→ **Text**
— BEGIN —

Two people who have seen their field take off in recent years are Marco Kisic and Viktoria Voskressenskaia from ESG Research in Nordea Equities. In this interview from Nordea On Your Mind, they talk to Nordea Thematics' Johan Trocmé about the dramatic rise of ESG in investment decision-making, Nordea's own ESG ratings framework and what to expect in the years to come.
JT: Tell us about what you do at Nordea?
MK: We produce ESG Research on listed Nordic companies, working in close collaboration with our equity analysts. Over the years we have developed a number of research products, to cater for the different interests of investors. Initially our research was primarily focused on fundamental and company-speciﬁc research, but now the scope has expanded to include ESG ratings for the companies covered by Research, and ESG strategic work, developed with the help of our strategy and quant teams. We have seen an enormous increase in interest over the past three years, and we expect this to continue, so we want to continue to stay on top of latest trends and help to shape the ESG debate on the market.
JT: Sustainability has become mainstream for institutional investors over the past 10 years, but how would you say it is viewed by listed Nordic corporates at present? What are their key considerations and challenges? How to measure it? What level of transparency? Getting an ESG rating or not? Short-term costs versus long-term beneﬁts?
VV: Nordic corporates have always shown a keen interest in sustainability, often leading the trend at the European and global level. Yet, over the past 12-24 months we have seen a further acceleration in this, with ESG now a core component of the narrative for most of the companies we talk to. This has created huge opportunities but also challenges for companies, with the latter ranging from the burden of reporting to multiple stakeholders and under different frameworks, to the challenges of companies that by nature don’t ﬁt into any easily recognisable “green category”, and therefore feel misunderstood or left out from the ESG race. Quantiﬁcation and measurability can be part of the problem, one that is likely to persist until we have more uniﬁed and standardised reporting standards. The EU Taxonomy can go some distance in plugging that gap, and it is a framework we really like and welcome, although sometimes it is difficult to ﬁt the complexities of reality under one unique umbrella. It will be interesting to see how it will get integrated in ratings, which I expect will remain part of the landscape for the foreseeable future. Ultimately the recommendation I give is always to focus on the substance over the form of what a company does, and to keep the eyes on the genuine long-term beneﬁt of society, even when these come at a short-term cost.

— END —

→ **Exercise requirements**
a. Answer the following questions about the interview.
(i) In which unit of Nordea Equities do Marco Kisic and Viktoria Voskressenskaia work?
(ii) Over what period does the reply on ESG research products report an enormous increase in interest?
(iii) Which framework is said to be able to go some distance in plugging the gap in quantification and measurability?
b. Reproduce the interview from "Two people who" to "years to come.", substituting "conversation" for "interview".
c. Rewrite the paragraph of the interview beginning "We produce ESG Research" as a concise bulleted list that retains its main facts.

→ **Recorded data**
— BEGIN —

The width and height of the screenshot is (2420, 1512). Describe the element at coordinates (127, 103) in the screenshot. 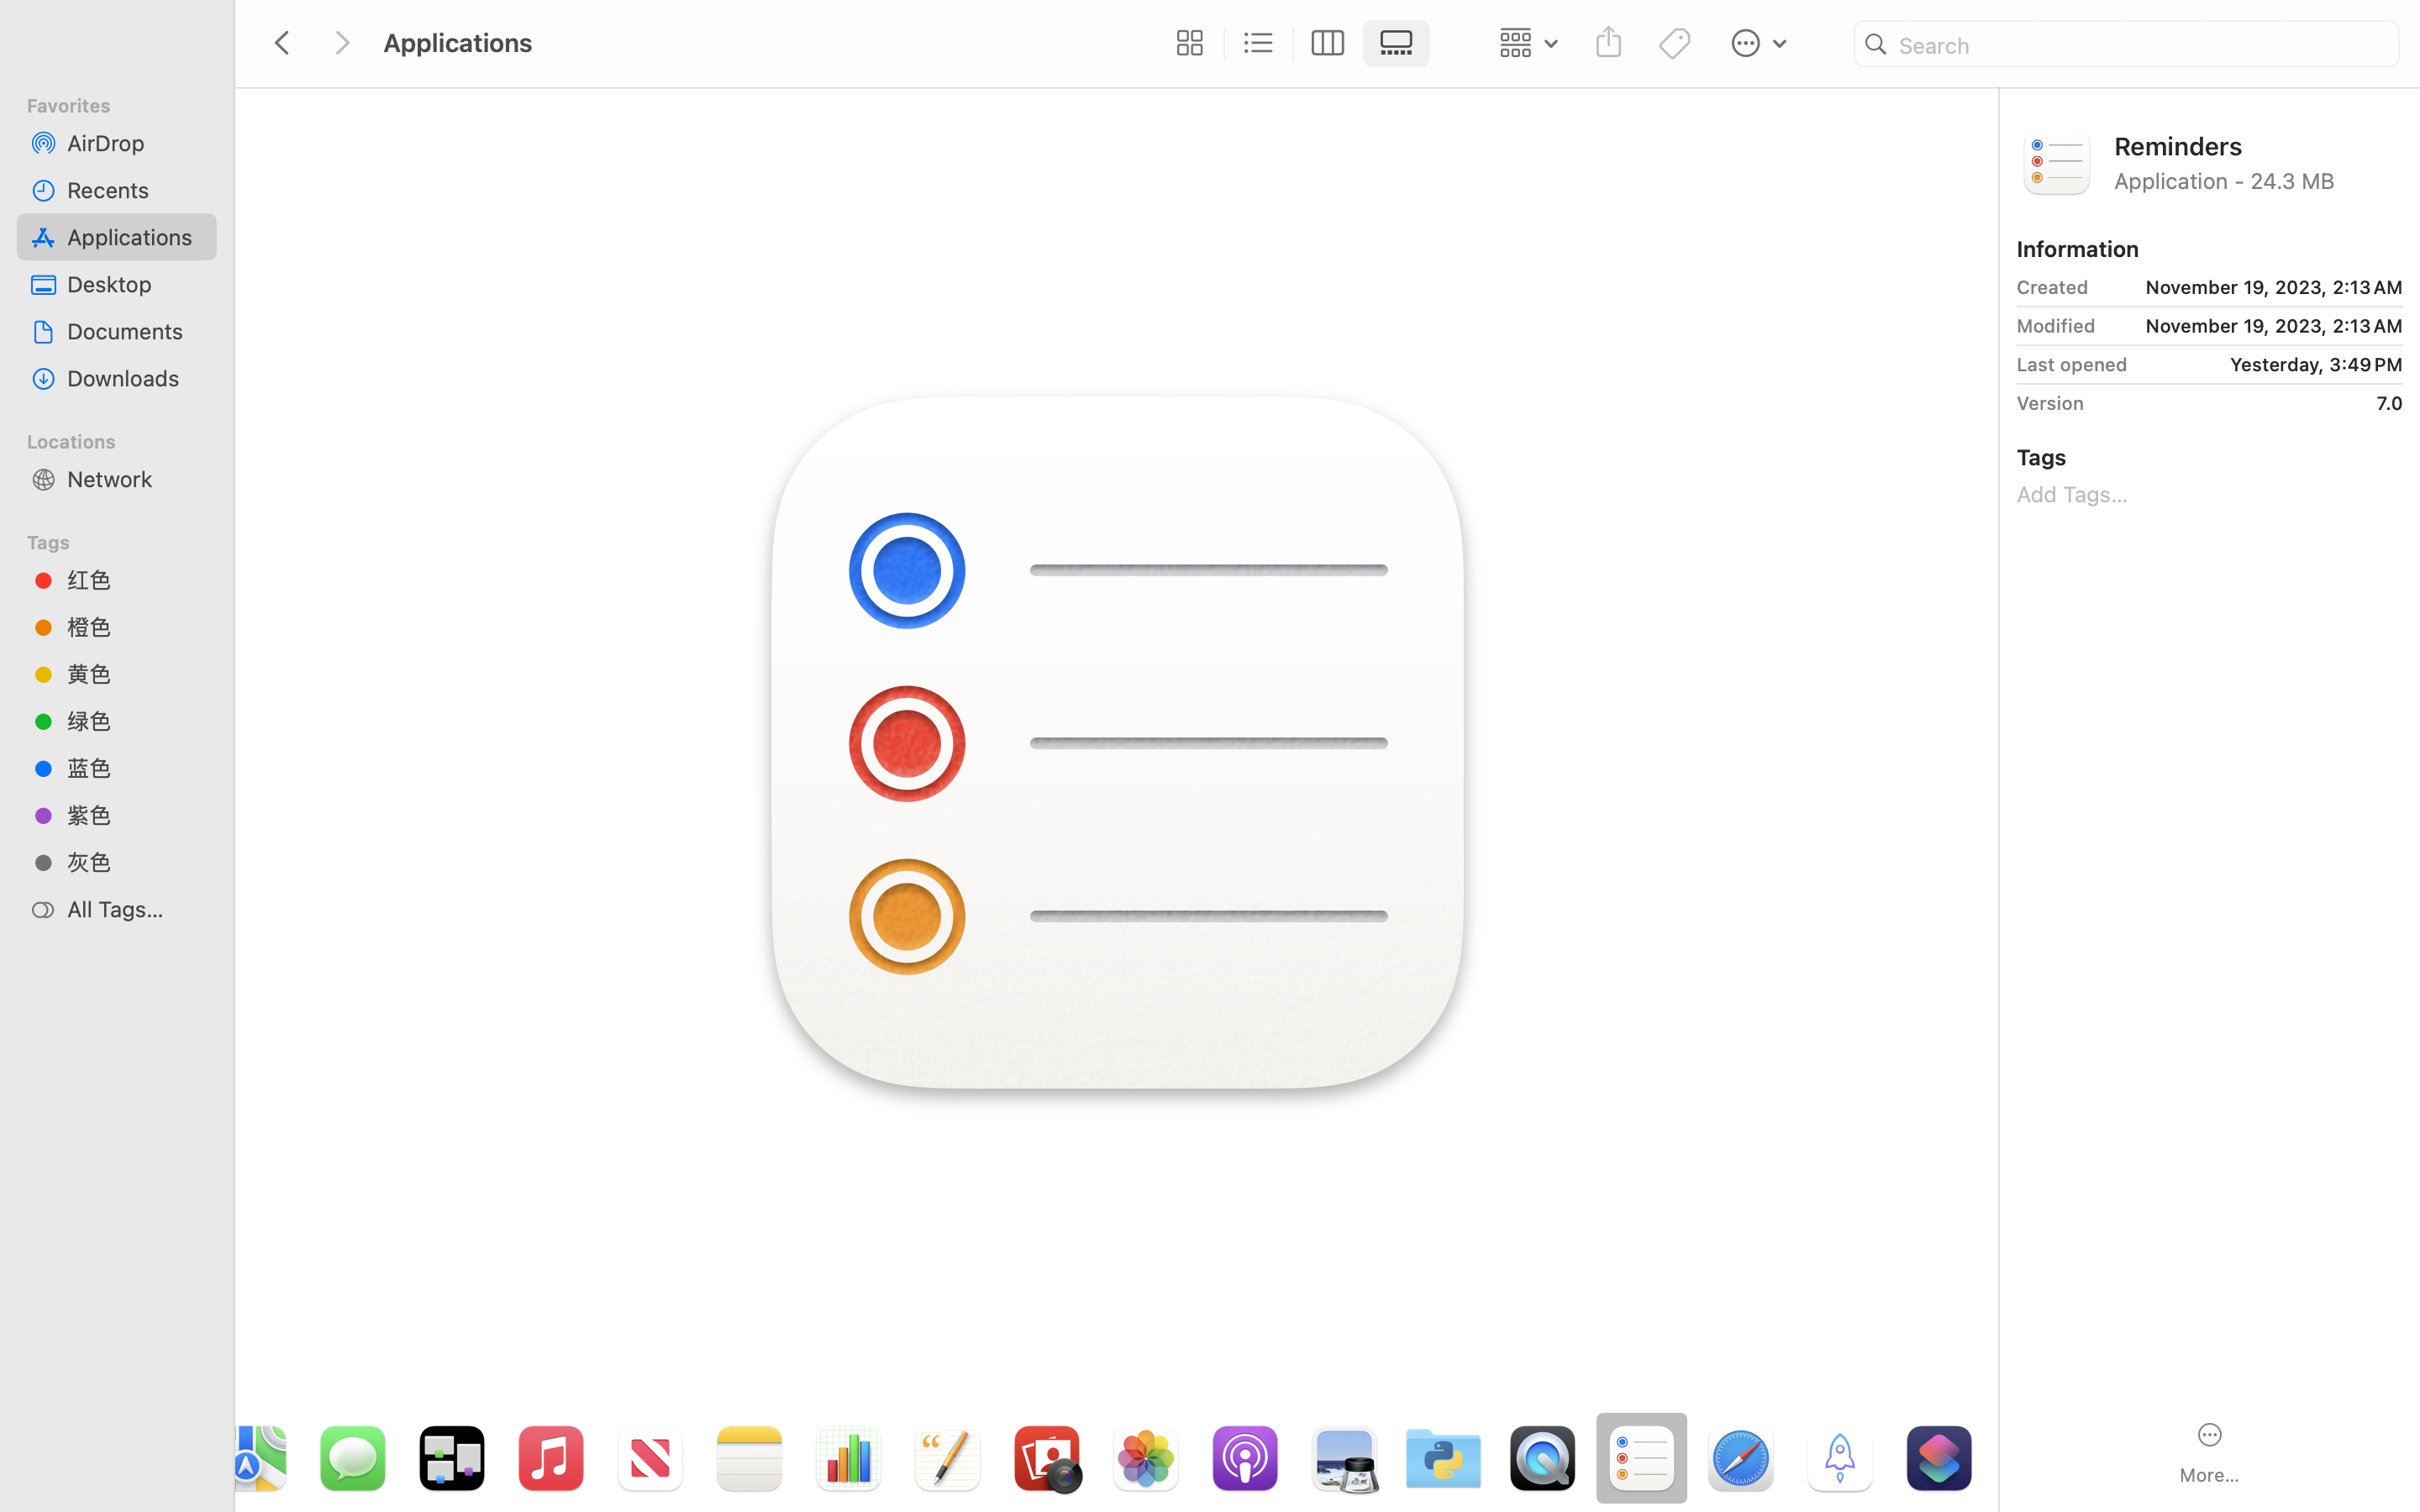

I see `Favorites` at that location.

— END —

→ **The responses**
a.
(i) ESG Research
(ii) The past three years
(iii) The EU Taxonomy

b.
Two people who have seen their field take off in recent years are Marco Kisic and Viktoria Voskressenskaia from ESG Research in Nordea Equities. In this conversation from Nordea On Your Mind, they talk to Nordea Thematics' Johan Trocmé about the dramatic rise of ESG in investment decision-making, Nordea's own ESG ratings framework and what to expect in the years to come.

c.
- The team produces ESG research on listed Nordic companies in close collaboration with equity analysts.
- It has developed several research products to meet investors' differing interests.
- Research was initially focused mainly on fundamental and company-specific work.
- The scope now also includes ESG ratings for companies covered by Research and ESG strategic work developed with the strategy and quant teams.
- Interest has increased enormously over the past three years and is expected to keep growing.
- The team aims to stay on top of the latest trends and help shape the ESG debate on the market.